Virginia Woolf on Fiction

October 6, 2011 by Roy Johnson

essays on novelists, fiction, and the novel

Virginia Woolf on Fiction is a collection of essays on the subject of imaginative narratives. Virginia Woolf never went to university – in fact she hardly even went to school in the sense we think of formal education today. Yet she had a superb education – largely via free access to her father’s library in which he encouraged her to browse. From this she gained not only a first-hand acquaintance with the literary classics, but a love of books and an appreciation of the sheer pleasure of reading. She also studied languages – including Latin and Greek.

Virginia Woolf on fictionShe went on to become a pivotal figure in the development of the modernist novel, and her collected non-fiction essays now stand at six large volumes. In fact she published her first writing as book reviews in the Manchester Guardian and the Times Literary Supplement. She also cultivated the discursive essay as a literary form, and this collection testifies to both the wide range of her erudition and her sharp insights into the nature of fiction as a practising novelist.

The first essay ‘Hours in a Library’ (Times Literary Supplement, 1916) deals with the pleasures of reading and the distinctions to be made between classical and contemporary writers. Not surprisingly, her sympathies lie largely with the traditional – for good reasons:

it is oddly difficult in the case of new books to know which are the real books and what it is they are telling us, and which are the stuffed books which will come to pieces when they have lain about for a year or two

In ‘The Narrow Bridge of Art’ (New York Herald Tribune, 1927) she challenges the critic (and herself) to do just the opposite – that is, to look at contemporary writing and hazard a guess about cultural trends and the possible literary future. She does this by explaining why poetry can no longer deal successfully with the huge contradictions which the first world war and its aftermath had made so apparent. The same is also true of the poetic drama – which by that time had become a completely dead literary genre. But prose fiction in the elastic form of the novel has a better chance.

What she goes on to do is sketch out a menu of options for the novel in terms of form and content. The novel of the future will be poetic, but written in prose. It will uncover new truths about life – by exploring those aspects of human existence which writers have so far ignored:

the power of music, the stimulus of sight, the effect upon us of the shape of trees or the play of colour…the delight of movement, the intoxication of wine

Her argument is almost a working compilation of notes for what was to be her next major experimental novel The Waves which she published only four years later.

Another essay, Women and Fiction (The Forum, 1929) is a rehearsal of the arguments she went on to expand in ‘A Room of One’s Own’ – reflections on the relationship between women and literature. Woolf emphasises that this means both literature written by women and the role of women in literature – two elements that she argues are closely interlinked.

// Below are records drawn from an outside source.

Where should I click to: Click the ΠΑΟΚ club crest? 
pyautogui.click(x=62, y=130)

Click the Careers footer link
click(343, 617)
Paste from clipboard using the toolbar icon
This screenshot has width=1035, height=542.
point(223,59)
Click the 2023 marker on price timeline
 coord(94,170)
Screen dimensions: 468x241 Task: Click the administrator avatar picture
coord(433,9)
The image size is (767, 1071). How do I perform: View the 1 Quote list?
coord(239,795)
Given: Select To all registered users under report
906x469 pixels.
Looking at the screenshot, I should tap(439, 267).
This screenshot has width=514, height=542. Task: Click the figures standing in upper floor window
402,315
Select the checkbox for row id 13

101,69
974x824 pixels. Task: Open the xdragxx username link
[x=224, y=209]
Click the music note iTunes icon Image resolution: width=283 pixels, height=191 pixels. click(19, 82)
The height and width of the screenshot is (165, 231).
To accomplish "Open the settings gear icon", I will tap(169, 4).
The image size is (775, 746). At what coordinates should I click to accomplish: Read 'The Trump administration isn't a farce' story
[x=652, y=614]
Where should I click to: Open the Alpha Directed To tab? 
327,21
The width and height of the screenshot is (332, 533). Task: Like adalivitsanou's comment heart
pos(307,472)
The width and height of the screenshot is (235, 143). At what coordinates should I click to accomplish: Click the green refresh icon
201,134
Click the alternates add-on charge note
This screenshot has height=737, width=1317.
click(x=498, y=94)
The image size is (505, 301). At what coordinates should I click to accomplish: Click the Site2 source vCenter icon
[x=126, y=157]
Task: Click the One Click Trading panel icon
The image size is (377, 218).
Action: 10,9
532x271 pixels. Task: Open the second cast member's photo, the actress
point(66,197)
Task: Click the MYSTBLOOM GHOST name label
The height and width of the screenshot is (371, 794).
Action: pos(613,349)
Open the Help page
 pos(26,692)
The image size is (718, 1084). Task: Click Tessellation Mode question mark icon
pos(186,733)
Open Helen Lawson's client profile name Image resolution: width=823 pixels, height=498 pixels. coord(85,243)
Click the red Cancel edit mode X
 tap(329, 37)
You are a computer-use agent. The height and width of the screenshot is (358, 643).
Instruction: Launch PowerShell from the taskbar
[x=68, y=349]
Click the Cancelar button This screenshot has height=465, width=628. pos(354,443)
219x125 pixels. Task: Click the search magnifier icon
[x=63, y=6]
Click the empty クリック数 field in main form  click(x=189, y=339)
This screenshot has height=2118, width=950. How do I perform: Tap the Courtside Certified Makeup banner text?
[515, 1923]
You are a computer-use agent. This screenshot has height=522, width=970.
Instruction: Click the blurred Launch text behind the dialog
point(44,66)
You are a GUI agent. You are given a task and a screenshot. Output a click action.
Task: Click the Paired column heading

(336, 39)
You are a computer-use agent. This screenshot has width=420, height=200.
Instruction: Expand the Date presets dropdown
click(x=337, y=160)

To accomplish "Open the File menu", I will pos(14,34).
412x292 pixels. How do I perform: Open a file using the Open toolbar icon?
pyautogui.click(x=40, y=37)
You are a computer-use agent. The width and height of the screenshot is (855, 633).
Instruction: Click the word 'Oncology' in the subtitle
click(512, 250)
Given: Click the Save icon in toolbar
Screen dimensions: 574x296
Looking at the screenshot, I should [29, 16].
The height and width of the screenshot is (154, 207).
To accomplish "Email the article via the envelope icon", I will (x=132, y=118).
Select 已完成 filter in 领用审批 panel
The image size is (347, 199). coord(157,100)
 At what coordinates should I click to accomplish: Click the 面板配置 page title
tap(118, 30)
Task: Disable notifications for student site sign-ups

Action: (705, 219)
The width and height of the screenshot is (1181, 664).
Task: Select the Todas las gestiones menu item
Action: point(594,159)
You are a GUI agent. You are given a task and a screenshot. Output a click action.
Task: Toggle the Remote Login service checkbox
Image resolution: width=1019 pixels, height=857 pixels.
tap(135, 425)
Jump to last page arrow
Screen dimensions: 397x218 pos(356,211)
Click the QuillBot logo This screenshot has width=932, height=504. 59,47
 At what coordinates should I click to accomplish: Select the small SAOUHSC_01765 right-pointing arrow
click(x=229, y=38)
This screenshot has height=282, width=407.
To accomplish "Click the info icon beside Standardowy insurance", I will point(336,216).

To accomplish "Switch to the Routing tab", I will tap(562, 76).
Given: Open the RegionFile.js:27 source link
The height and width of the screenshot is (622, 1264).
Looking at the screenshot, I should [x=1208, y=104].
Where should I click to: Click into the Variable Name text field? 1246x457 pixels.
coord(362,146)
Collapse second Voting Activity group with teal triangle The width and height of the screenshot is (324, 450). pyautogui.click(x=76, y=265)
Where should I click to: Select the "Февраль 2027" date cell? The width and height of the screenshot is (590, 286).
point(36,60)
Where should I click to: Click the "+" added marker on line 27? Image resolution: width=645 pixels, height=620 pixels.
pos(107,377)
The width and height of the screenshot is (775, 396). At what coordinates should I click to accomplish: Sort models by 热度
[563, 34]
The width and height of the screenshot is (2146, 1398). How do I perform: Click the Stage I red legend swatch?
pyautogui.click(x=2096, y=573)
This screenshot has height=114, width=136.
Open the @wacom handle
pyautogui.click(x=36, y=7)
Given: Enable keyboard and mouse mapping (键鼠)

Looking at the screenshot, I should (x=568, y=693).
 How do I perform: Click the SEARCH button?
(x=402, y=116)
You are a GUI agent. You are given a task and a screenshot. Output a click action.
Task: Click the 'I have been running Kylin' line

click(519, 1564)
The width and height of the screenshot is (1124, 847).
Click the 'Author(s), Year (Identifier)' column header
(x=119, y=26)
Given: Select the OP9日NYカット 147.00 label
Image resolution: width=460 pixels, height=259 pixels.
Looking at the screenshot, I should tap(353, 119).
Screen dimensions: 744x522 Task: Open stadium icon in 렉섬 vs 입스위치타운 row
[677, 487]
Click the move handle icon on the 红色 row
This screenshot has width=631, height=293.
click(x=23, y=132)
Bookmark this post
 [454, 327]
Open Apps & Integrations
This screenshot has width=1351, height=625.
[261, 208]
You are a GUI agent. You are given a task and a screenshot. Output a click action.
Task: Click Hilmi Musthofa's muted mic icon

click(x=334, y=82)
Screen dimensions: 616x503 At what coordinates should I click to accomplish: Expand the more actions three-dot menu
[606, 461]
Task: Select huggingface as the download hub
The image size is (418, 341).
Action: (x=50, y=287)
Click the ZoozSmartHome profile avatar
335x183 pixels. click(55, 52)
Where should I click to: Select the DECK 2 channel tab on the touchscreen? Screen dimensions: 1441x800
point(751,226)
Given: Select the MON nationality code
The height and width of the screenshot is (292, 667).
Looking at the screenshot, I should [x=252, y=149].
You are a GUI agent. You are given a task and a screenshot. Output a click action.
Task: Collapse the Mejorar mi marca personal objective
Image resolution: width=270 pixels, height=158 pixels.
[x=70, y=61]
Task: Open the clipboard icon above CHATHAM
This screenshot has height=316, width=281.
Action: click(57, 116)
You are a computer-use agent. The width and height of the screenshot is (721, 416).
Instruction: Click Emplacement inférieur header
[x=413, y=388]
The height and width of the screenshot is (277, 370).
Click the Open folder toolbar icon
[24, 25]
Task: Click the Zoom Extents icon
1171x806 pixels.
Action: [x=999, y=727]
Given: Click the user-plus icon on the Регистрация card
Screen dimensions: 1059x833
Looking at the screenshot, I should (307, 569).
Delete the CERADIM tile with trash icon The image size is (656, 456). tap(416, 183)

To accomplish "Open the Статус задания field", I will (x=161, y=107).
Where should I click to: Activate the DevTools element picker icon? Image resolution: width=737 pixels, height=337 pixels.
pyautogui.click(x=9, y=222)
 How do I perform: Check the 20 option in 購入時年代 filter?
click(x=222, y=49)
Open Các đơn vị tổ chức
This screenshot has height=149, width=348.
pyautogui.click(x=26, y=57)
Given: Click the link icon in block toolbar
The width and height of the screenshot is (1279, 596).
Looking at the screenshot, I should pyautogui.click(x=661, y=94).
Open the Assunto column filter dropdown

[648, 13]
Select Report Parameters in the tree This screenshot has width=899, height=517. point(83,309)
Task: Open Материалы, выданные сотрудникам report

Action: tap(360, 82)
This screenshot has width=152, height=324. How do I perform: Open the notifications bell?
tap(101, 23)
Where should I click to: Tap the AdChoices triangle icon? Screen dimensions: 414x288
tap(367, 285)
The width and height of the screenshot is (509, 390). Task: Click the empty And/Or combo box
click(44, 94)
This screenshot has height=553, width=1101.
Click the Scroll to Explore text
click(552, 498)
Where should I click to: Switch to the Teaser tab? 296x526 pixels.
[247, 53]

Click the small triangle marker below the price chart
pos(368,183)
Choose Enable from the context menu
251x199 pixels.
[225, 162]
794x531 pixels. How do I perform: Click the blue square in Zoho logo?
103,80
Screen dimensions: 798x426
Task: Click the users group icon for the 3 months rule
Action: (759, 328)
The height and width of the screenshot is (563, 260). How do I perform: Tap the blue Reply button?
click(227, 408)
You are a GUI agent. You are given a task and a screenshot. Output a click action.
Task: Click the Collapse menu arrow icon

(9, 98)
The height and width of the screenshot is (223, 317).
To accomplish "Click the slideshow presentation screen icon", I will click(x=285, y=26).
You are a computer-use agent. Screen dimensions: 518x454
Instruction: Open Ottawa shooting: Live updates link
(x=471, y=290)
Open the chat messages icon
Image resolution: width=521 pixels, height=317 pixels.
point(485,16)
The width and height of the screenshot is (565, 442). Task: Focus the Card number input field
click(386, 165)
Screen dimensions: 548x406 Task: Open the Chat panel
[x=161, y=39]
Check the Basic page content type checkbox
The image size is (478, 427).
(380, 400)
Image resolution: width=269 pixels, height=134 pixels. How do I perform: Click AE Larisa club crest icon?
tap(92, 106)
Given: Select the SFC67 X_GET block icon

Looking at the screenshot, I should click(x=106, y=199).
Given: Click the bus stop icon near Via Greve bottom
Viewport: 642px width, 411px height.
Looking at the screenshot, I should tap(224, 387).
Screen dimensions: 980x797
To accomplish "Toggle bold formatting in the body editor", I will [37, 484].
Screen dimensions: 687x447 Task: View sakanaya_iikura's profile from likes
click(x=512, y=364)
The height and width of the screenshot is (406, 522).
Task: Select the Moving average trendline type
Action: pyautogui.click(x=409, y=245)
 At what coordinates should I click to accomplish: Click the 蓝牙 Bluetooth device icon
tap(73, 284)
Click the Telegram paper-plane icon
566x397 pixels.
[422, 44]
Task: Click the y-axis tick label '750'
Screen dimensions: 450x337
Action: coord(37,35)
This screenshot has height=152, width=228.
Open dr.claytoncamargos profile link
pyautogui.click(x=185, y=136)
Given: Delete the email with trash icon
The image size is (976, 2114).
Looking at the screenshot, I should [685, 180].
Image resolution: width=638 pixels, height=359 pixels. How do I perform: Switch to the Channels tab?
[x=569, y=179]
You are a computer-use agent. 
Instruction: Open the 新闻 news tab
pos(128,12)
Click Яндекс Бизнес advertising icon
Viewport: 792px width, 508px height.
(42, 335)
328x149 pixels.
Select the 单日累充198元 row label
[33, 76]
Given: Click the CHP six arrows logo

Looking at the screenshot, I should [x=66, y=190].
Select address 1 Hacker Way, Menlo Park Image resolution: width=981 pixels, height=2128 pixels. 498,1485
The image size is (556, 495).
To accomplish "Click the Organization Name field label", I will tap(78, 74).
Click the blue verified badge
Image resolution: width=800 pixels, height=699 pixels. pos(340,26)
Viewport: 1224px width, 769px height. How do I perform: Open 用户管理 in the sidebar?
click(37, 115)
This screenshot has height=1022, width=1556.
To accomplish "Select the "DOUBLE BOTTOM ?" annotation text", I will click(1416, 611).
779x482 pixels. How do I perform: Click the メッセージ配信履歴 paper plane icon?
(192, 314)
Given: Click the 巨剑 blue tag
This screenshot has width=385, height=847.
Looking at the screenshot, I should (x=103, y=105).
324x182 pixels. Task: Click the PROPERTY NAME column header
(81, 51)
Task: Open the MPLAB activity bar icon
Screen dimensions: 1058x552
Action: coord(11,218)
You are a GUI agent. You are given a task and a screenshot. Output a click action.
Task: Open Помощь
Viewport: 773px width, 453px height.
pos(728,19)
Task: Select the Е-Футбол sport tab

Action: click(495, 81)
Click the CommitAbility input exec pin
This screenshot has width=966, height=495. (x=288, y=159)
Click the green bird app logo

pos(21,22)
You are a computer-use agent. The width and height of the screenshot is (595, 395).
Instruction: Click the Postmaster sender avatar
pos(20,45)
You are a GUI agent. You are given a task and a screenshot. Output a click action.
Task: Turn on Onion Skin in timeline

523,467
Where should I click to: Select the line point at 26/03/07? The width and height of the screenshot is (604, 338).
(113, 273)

She explores the reasons why the female writer did not produce fiction until the nineteenth century – largely because she had no independence, no income of her own, and no ‘room to herself’. But given the advantages of post-suffrage woman in the twentieth century, Woolf sees the possibility of female writers discovering their own voices. All the now-familiar issues of écriture feminine are sketched out here in their earliest form:

before a woman can write exactly as she wishes to write, she has many difficulties to face … the very form of the sentence does not fit her. It is a sentence made by men; it is too loose, too heavy, too pompous for a woman’s use.

The centrepiece of the collection is ‘Phases of Fiction’ (The Bookman, 1929). In this she looks at the essential nature of the novel, and what it is that makes readers voluntarily suspend disbelief to immerse themselves in invented worlds and imaginary characters. She divides novelists into realists (Maupassant) romantics (Stevenson) creators of character (Dickens) and psychologists (Proust). Her conclusion is that the novel as a literary genre, for all its weaknesses and comparative recency, offered readers at its best a deep experience of “the growth and development of feelings”.

We watch the character and behaviour of Becky Sharp or Richard Feverel and instinctively come to an opinion about them as about real people, tacitly accepting this or that impression, judging each motive, and forming an opinion that they are charming but insincere, good or dull, secretive but interesting, as we make up our minds about the characters of the people we meet.

She stands foursquare in defence of the novelist’s art and the relevance of fiction to a civilized intellectual life – and yet in one of her many insightful asides she accurately predicts what has happened to the novel in the time since her writing.

Hence the futility at present of any theory of ‘the future of fiction’. The next ten years will certainly upset it; the next century will blow it to the winds.

This publication deserves a proper introduction, situating the essays in their original contexts, but as an example of Woolf’s supple and intelligent non-fiction writing it offers insights into the nature of fiction which are timeless.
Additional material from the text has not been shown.